SUPPLIED RECORDS:
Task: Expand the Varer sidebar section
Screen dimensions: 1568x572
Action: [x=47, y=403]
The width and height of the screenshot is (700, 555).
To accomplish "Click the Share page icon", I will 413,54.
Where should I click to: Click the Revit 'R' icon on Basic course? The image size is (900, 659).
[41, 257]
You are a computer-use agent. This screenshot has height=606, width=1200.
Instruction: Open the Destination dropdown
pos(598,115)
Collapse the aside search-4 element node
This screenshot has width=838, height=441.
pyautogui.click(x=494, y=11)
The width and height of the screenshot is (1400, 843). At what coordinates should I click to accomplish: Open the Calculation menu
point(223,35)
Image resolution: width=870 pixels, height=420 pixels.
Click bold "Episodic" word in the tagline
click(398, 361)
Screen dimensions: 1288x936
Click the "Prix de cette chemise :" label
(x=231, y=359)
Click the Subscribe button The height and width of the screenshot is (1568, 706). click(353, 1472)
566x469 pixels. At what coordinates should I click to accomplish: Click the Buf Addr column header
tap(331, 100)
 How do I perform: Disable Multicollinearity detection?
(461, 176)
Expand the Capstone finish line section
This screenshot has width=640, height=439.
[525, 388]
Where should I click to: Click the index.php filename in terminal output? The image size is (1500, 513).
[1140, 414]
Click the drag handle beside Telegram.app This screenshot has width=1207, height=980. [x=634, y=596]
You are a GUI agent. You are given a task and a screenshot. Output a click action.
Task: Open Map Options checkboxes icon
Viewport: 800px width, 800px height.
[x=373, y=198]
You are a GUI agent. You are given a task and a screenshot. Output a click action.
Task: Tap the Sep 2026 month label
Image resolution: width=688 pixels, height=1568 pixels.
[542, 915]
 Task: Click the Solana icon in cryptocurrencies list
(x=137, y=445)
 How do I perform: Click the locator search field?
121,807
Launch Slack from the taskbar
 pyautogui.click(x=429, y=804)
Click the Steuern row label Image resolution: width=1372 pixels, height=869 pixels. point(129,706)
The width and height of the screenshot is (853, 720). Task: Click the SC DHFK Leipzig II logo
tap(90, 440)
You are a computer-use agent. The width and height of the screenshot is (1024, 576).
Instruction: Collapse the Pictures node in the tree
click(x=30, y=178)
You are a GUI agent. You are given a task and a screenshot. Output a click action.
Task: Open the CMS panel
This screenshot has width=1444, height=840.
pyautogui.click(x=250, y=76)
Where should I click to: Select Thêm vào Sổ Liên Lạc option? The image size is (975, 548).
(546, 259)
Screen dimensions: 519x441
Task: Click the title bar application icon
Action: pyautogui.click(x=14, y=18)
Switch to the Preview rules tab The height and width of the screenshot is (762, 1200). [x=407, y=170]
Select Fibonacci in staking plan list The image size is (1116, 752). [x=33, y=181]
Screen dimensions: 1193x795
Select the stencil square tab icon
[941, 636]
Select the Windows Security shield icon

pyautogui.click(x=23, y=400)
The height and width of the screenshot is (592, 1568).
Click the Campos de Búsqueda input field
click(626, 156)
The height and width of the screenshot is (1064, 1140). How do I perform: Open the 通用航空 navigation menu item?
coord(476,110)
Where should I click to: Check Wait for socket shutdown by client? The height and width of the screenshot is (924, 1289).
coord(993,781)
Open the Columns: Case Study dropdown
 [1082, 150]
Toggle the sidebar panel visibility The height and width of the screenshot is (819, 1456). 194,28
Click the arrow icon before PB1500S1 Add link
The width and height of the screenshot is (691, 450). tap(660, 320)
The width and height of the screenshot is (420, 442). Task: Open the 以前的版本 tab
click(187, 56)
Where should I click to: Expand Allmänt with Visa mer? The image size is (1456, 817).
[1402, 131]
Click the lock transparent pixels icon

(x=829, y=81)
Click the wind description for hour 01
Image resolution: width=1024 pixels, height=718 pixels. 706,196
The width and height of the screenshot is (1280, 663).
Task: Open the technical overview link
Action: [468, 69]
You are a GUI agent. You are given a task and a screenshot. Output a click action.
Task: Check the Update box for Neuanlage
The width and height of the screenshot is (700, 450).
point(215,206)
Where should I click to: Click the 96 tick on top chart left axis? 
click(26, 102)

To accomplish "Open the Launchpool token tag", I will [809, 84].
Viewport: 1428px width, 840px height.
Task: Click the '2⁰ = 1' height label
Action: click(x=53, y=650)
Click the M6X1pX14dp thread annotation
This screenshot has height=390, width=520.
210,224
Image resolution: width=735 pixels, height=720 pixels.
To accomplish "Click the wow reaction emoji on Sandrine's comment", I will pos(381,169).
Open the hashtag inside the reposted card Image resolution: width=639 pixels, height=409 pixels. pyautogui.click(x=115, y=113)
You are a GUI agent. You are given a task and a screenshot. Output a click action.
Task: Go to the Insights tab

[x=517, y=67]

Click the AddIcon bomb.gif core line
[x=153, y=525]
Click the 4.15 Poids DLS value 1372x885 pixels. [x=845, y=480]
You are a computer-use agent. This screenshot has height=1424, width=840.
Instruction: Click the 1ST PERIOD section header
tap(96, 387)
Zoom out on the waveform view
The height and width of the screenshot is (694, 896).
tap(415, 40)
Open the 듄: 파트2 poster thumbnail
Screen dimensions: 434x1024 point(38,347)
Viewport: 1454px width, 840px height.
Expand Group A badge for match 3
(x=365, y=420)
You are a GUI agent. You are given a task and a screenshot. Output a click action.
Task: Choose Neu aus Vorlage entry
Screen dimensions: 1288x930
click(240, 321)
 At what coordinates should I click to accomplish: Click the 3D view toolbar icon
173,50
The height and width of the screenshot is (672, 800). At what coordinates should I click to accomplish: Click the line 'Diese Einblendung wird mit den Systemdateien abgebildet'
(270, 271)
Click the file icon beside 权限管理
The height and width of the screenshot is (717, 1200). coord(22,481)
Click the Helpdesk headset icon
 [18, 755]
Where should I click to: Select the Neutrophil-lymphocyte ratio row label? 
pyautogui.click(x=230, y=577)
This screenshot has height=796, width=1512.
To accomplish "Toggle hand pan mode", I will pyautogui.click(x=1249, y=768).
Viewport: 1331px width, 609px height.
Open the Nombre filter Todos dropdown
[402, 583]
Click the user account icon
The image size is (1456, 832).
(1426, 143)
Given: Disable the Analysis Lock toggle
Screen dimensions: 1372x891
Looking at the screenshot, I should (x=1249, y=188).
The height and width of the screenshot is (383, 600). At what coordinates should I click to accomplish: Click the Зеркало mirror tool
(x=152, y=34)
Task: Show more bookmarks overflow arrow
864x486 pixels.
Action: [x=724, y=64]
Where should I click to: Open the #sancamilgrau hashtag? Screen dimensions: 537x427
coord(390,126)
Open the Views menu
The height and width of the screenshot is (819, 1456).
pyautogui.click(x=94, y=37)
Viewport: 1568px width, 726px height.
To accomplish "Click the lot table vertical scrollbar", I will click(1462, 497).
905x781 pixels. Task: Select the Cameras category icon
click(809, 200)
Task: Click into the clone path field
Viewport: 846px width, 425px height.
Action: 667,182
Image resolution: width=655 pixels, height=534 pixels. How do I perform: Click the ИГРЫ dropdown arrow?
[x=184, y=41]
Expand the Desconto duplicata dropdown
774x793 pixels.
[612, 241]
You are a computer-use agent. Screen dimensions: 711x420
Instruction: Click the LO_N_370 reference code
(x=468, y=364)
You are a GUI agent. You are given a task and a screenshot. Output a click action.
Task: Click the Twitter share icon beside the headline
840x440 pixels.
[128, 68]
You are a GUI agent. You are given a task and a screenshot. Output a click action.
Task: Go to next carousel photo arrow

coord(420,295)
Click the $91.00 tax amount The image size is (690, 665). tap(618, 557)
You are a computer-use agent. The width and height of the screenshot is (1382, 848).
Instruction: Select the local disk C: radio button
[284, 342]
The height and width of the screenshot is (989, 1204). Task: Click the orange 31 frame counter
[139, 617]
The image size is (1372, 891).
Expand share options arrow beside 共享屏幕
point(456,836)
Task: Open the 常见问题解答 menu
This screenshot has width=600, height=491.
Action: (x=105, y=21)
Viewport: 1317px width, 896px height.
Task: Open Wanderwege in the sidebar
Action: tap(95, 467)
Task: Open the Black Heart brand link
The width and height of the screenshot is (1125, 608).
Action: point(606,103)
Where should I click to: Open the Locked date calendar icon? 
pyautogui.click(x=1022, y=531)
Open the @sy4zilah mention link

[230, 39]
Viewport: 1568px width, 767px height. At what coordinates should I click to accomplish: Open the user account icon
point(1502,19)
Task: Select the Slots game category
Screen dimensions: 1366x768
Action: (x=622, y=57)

PROBLEM: How many lines of the records above contain the word "beside"? Reply with the number only.

EXERCISE ANSWER: 4